Credit crash puts drivers upside-down


By WARREN BROWN

WASHINGTON POST

WASHINGTON — Vehicles on display in the Washington Auto Show and in similar venues bespeak an environmentally green motoring future. But they also augur an era of financial brownouts for consumers.

The problem is twofold.

The easy-credit binge that left many homeowners with foreclosure headaches also has strapped many car buyers with long-term loans on depreciating assets. In auto industry parlance, that means many people are upside-down in their cars and trucks, owing more on them than those vehicles are worth.

The situation isn’t new. In many ways, it is the natural consequence of borrowing money to pay for something that loses value the moment it is put into use.

But auto dealers and manufacturers interviewed at the North American International Auto Show in Detroit earlier this month and at the recent Washington show say the problem is getting worse.

Traditional 36-month car loans are traditional only for consumers with the highest FICO auto loan credit scores, dealers say. That means people with credit scores of 700 and above and people able and willing to make hefty down payments, 18 percent or more, on their loans.
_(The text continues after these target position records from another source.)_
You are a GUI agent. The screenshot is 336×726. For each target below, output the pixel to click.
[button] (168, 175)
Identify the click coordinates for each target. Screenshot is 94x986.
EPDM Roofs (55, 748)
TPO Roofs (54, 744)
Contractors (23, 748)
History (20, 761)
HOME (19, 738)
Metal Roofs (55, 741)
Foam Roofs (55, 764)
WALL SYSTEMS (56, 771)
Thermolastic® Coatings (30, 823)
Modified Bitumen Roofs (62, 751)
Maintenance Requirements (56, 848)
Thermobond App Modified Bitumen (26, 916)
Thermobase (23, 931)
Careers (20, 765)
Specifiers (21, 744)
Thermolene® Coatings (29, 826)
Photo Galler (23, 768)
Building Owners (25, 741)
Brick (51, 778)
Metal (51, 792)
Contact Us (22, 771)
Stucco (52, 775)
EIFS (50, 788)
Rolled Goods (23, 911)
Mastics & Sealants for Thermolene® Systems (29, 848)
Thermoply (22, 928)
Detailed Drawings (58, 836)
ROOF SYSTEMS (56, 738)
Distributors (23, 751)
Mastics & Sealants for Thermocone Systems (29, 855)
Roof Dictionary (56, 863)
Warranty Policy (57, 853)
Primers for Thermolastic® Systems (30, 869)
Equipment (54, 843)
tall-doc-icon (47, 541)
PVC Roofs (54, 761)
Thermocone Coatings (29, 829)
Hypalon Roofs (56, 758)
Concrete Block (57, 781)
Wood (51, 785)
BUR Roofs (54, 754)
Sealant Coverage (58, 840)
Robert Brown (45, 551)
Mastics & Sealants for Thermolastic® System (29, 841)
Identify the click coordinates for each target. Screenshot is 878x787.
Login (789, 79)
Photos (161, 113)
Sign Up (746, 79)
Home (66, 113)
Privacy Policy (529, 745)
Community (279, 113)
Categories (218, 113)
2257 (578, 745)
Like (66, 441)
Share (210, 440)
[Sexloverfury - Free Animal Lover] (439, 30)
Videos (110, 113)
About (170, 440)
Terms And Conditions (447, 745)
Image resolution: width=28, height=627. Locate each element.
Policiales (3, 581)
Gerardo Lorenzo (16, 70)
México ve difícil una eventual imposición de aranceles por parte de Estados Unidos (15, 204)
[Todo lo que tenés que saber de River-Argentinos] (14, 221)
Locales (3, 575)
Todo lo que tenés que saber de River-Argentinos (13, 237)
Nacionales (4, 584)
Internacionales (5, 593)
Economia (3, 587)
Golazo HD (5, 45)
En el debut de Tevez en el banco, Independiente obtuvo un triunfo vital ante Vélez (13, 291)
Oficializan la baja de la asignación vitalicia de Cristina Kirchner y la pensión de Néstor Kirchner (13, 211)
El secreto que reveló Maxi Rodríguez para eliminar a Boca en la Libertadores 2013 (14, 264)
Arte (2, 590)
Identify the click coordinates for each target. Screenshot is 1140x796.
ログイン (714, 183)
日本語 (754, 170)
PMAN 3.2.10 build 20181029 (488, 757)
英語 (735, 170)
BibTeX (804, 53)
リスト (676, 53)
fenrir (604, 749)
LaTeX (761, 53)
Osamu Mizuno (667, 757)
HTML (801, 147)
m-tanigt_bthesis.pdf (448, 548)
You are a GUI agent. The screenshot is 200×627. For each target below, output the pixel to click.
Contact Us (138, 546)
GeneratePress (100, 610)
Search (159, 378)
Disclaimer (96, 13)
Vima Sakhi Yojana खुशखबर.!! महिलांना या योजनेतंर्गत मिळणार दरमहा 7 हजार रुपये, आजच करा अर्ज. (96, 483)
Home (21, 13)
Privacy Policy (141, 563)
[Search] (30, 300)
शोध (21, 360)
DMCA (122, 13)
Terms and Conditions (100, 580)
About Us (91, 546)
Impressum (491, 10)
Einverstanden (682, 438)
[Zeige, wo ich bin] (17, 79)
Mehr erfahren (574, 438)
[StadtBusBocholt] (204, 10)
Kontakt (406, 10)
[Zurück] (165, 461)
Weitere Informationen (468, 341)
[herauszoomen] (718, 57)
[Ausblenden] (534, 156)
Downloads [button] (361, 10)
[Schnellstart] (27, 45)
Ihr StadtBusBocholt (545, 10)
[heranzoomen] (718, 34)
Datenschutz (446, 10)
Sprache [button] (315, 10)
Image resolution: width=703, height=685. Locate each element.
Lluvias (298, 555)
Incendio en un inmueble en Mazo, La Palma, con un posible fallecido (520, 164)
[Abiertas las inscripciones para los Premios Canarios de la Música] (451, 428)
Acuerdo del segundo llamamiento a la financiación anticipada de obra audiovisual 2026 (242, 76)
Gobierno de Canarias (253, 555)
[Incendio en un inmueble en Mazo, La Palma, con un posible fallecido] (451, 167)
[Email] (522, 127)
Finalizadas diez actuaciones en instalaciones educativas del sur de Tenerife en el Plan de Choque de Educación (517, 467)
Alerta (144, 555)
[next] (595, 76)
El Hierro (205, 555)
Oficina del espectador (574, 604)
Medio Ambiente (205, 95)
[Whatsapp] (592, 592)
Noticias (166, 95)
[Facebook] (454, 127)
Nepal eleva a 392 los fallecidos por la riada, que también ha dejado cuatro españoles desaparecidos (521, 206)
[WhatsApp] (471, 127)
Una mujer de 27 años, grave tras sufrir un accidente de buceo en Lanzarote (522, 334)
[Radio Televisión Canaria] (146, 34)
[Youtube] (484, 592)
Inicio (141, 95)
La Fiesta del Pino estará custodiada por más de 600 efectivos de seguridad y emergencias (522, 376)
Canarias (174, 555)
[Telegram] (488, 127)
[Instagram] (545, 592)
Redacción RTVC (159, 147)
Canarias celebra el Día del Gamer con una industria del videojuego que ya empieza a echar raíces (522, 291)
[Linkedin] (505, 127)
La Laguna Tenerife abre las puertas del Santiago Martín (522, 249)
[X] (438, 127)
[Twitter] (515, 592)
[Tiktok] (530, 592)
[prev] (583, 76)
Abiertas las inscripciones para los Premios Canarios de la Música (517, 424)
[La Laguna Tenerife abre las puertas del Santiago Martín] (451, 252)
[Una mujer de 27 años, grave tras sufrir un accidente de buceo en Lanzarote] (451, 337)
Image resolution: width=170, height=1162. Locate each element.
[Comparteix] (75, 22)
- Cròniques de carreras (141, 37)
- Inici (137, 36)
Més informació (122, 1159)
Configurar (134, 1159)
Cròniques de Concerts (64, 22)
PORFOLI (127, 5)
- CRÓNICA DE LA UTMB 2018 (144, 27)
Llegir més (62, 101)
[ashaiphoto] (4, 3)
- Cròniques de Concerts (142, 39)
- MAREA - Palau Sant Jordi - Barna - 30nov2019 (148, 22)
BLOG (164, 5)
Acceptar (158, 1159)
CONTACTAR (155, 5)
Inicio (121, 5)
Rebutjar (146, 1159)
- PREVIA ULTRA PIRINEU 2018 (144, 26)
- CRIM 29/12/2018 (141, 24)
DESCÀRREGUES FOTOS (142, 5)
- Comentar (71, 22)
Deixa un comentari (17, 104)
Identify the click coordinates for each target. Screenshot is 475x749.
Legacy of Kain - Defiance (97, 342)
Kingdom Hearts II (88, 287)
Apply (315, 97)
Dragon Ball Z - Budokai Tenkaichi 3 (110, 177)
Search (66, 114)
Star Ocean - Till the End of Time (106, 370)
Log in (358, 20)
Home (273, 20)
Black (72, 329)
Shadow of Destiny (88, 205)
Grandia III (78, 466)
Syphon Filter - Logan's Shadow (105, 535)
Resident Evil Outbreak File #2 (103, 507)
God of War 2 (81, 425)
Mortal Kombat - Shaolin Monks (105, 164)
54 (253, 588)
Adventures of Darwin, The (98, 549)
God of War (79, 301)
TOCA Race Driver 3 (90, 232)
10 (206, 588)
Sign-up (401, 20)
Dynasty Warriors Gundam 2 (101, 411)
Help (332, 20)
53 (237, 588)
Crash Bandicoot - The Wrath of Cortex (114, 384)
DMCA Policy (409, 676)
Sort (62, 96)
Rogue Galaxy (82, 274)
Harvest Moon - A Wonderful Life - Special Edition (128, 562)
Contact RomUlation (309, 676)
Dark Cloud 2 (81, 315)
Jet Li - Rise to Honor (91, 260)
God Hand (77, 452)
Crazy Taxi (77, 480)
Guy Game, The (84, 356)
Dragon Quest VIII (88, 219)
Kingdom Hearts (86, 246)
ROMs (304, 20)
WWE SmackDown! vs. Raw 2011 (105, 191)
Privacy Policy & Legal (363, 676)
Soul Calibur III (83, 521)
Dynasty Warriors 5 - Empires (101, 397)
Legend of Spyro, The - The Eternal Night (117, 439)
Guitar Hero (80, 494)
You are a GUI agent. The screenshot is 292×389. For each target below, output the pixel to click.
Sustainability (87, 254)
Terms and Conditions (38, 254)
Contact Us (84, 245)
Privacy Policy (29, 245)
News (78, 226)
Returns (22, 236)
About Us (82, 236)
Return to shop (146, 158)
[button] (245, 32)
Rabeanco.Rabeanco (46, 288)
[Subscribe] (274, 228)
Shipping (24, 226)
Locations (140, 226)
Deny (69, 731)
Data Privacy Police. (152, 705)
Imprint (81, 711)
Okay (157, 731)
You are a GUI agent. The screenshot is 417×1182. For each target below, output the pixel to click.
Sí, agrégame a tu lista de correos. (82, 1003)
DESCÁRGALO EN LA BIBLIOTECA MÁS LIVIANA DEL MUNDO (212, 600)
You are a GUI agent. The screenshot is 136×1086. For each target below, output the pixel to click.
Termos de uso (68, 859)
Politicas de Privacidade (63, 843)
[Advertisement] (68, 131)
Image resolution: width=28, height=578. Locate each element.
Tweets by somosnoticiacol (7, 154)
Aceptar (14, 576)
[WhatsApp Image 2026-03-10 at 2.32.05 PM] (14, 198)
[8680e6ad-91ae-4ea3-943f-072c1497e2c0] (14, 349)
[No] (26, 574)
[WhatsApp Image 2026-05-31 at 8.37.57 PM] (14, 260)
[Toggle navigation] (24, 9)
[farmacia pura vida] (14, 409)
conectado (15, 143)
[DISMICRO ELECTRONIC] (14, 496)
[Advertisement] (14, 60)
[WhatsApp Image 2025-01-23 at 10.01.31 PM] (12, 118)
Such buyers are likely to retain greater equity in their vehicles at resale, meaning they are likely to recoup more of the original cost. That means those buyers will have more money to acquire a new car or truck with loan terms probably as favorable as those used to finance their original purchase.

But increasingly, consumers either are not qualifying for lower-interest, short-term auto loans or are opting for higher-interest loans, many of them running as long as 72 and 84 months, according to dealers and studies done by J.D. Power and Associates, a California industrial consulting, marketing and research development firm.

The longer loans are where the problem of being financially upside-down kicks in.

Luxury vehicles

Normally, luxury vehicles — premium brands such as Cadillac, BMW, Lexus and Mercedes-Benz — are the models that best hold resale value. But a Power study published in 2006, and now being updated, shows that 11.5 percent of the loans written for those brands were in the subprime category — long-term, high-interest loans given to buyers with credit scores of 650 and lower.

Compare that with the 25.5 percent share of subprime loans written for the buyers of economy and compact cars — models that usually are the quickest to lose their resale value, leaving their owners bereft of resale value.

But according to Power officials and auto dealers interviewed here and in Detroit, the auto business, particularly the retail segment, is not likely to experience the same trauma suffered by the housing industry in the subprime loan mess. It has something to do with the peculiarities of the auto retail industry and the nation’s overwhelming dependence on privately owned cars and trucks in times good and bad.

For example, contrary to public opinion, the biggest profit center in the average U.S. dealership is not the new-car showroom. That is why many dealers already are on a recession footing — trimming inventories of new cars and trucks and ordering fewer new vehicles.

The biggest revenue generators for car dealerships are used-car lots and repair service bays. Dealers, as a result, are stocking more used cars and raiding one another’s repair shops for highly skilled, or at least highly trainable, technicians.

A key event of the Washington Auto Show was a career day for several hundred District of Columbia high school students. Dealerships from all over the Washington metropolitan area — joined by General Motors and Toyota — made earnest pitches for students to consider careers as automotive technicians and service advisers.

Luckily for auto retailers, most employable people, regardless of their credit situation, still need a car or truck to get to work. Many of them, like it or not, will have to acquire that ride through what are now called subprime loans. Financial pressure will force them to hold on to those cars and trucks longer, meaning they eventually will have to visit those repair bays.